» **SELECTED EXTRACT**:

Start of Block

When to plan, when not to

Plan first	Skip the planner
3 or more steps to complete the task	One file change with a known location
Multiple files affected	A simple question that doesn't need files
Dependencies between changes	Exploration with no specific outcome yet
User asked for a multi-part feature	Bug fix with a precise error message

If the agent makes a todo list for a one-line typo fix, that's a sign the description is steering too aggressively. Tighten WHEN NOT TO USE.

The list lives in memory, on purpose

The todos array doesn't persist across runs. That's deliberate. A long-lived list across sessions tends to grow into a junk drawer of stale items. If you want persistence later, snapshot the list to a file at session end. Don't carry stale in_progress items into a new session, since the agent has no memory of why they were started.

Try It

Run a multi-part task and watch the planning happen:

Terminal

bun run index.ts . "Add a 'verify' npm script that runs typecheck, lint, and tests in sequence. Then run it and report the result."

You should see the agent call todo add two or three times to build the plan, then todo start and todo complete as it works through the items. The list should never have two items in in_progress.

Run a simple task to confirm the agent skips the tool:

Terminal

bun run index.ts . "What does the cwd variable in src/sandbox-local.ts do?"

End of Block

» **RECORDED DATA**:
Start of Block

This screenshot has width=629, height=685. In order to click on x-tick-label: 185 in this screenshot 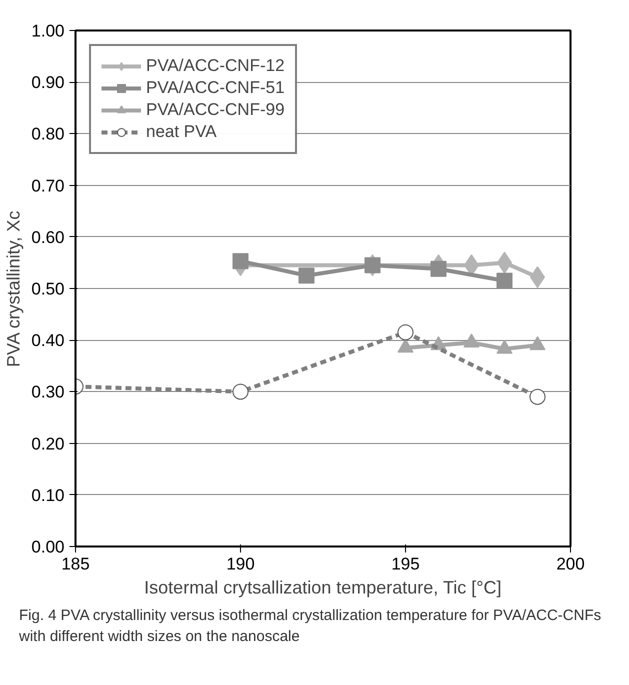, I will do `click(76, 564)`.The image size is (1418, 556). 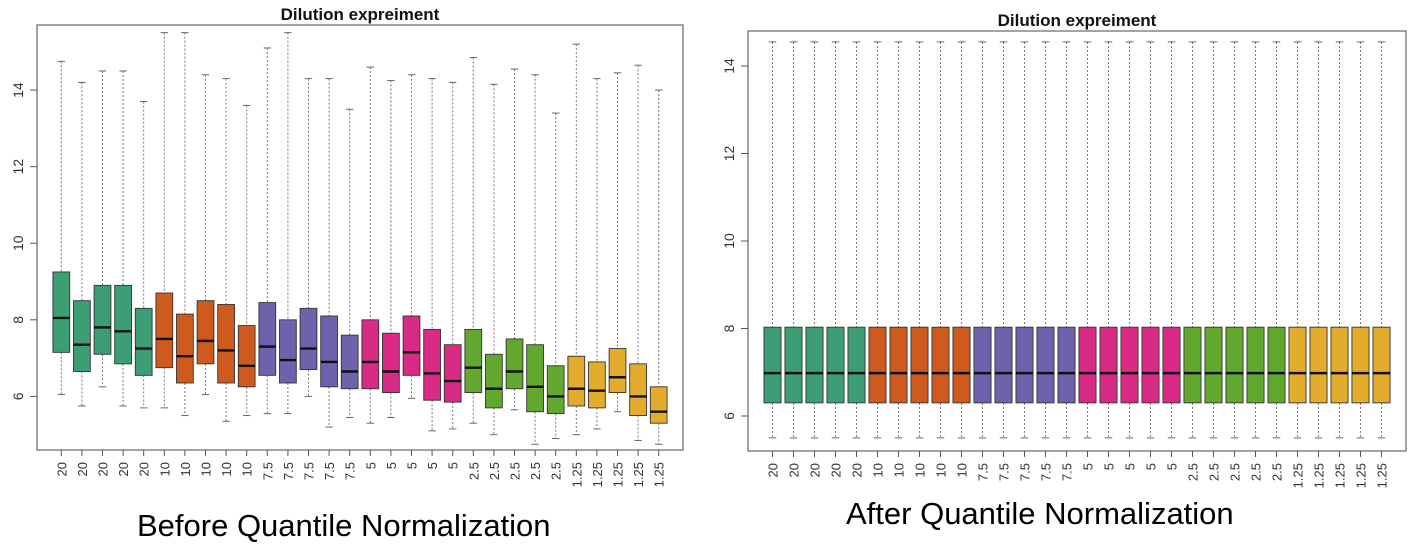 I want to click on y-tick-label: 6, so click(x=18, y=396).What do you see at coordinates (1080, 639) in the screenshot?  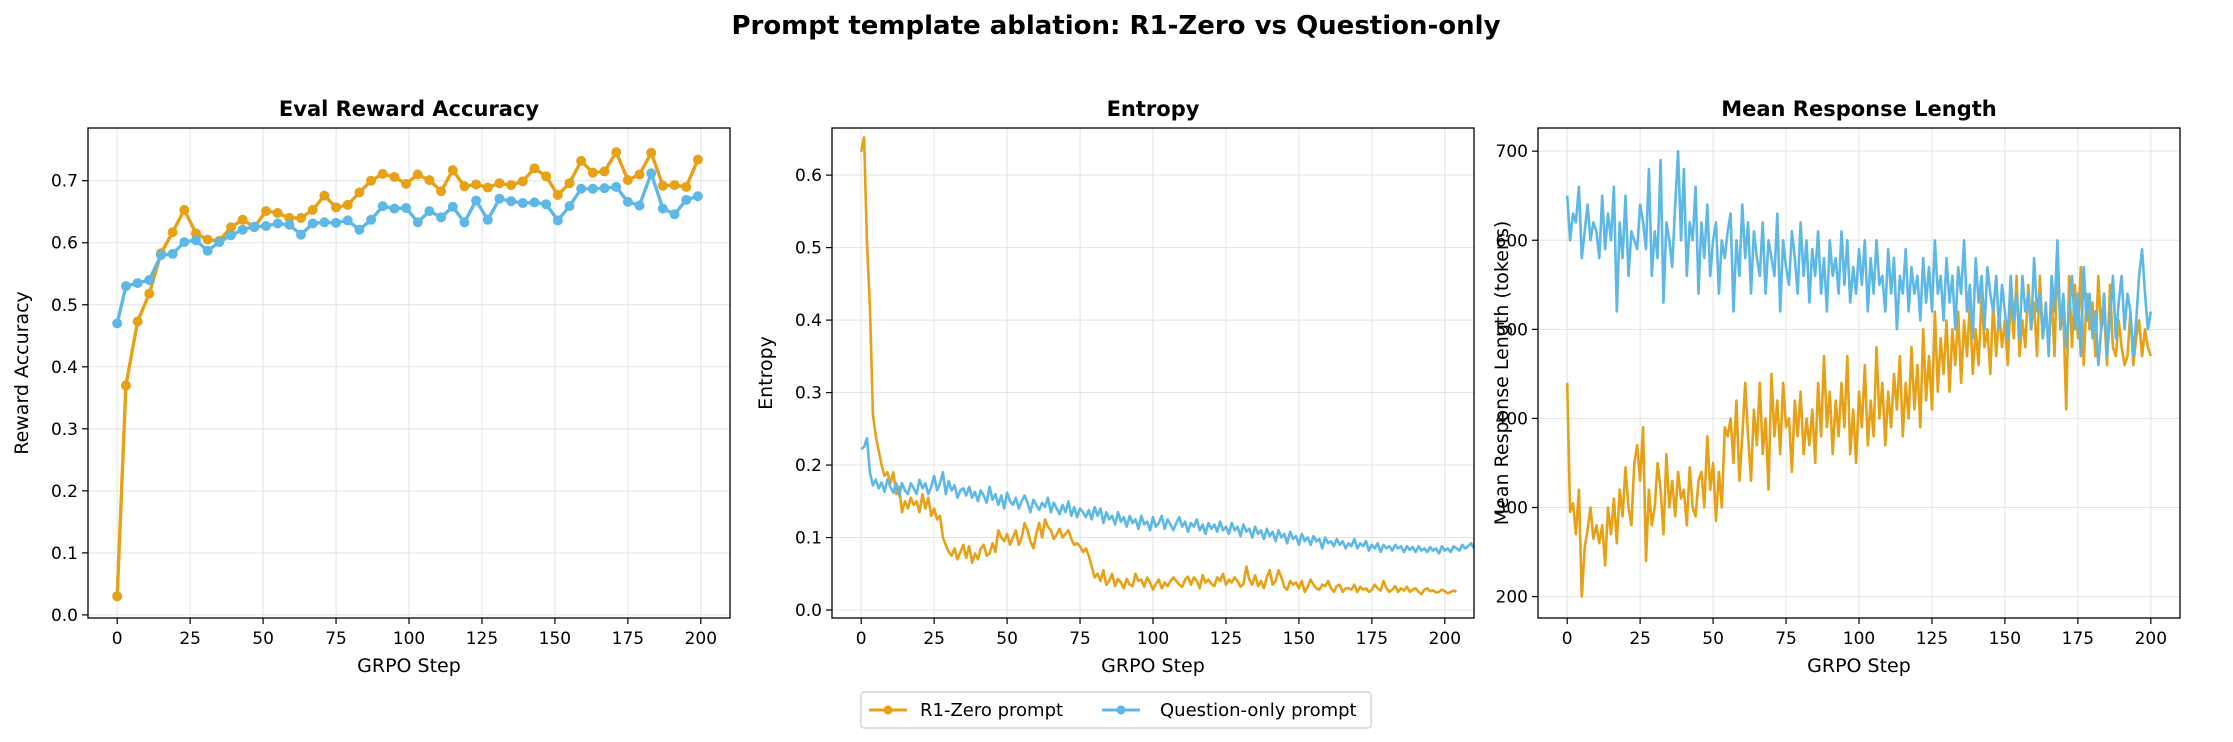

End of Block

» **TASKS TO PERFORM**:
**A)** Answer these questions about the text on agent planning:
(i) How many steps must a task have before the text says to plan first?
(ii) What does it suggest doing if you want the list to persist later?
(iii) How many times should the agent call todo add when building the plan for the verify script?
**B)** Does each statement agree with the text on agent planning? Answer yes or no for each, and quote the words of the text that decide it.
(i) An agent making a todo list for a one-line typo fix is a sign that the description steers too aggressively.
(ii) The todos array is kept across runs.
(iii) Stale in_progress items should be carried into a new session.

» **TASK RESPONSES**:
**A)**
(i) 3 or more steps.
(ii) Snapshot the list to a file at session end.
(iii) Two or three times.

**B)**
(i) Yes: "If the agent makes a todo list for a one-line typo fix, that's a sign the description is steering too aggressively."
(ii) No: "The todos array doesn't persist across runs."
(iii) No: "Don't carry stale in_progress items into a new session"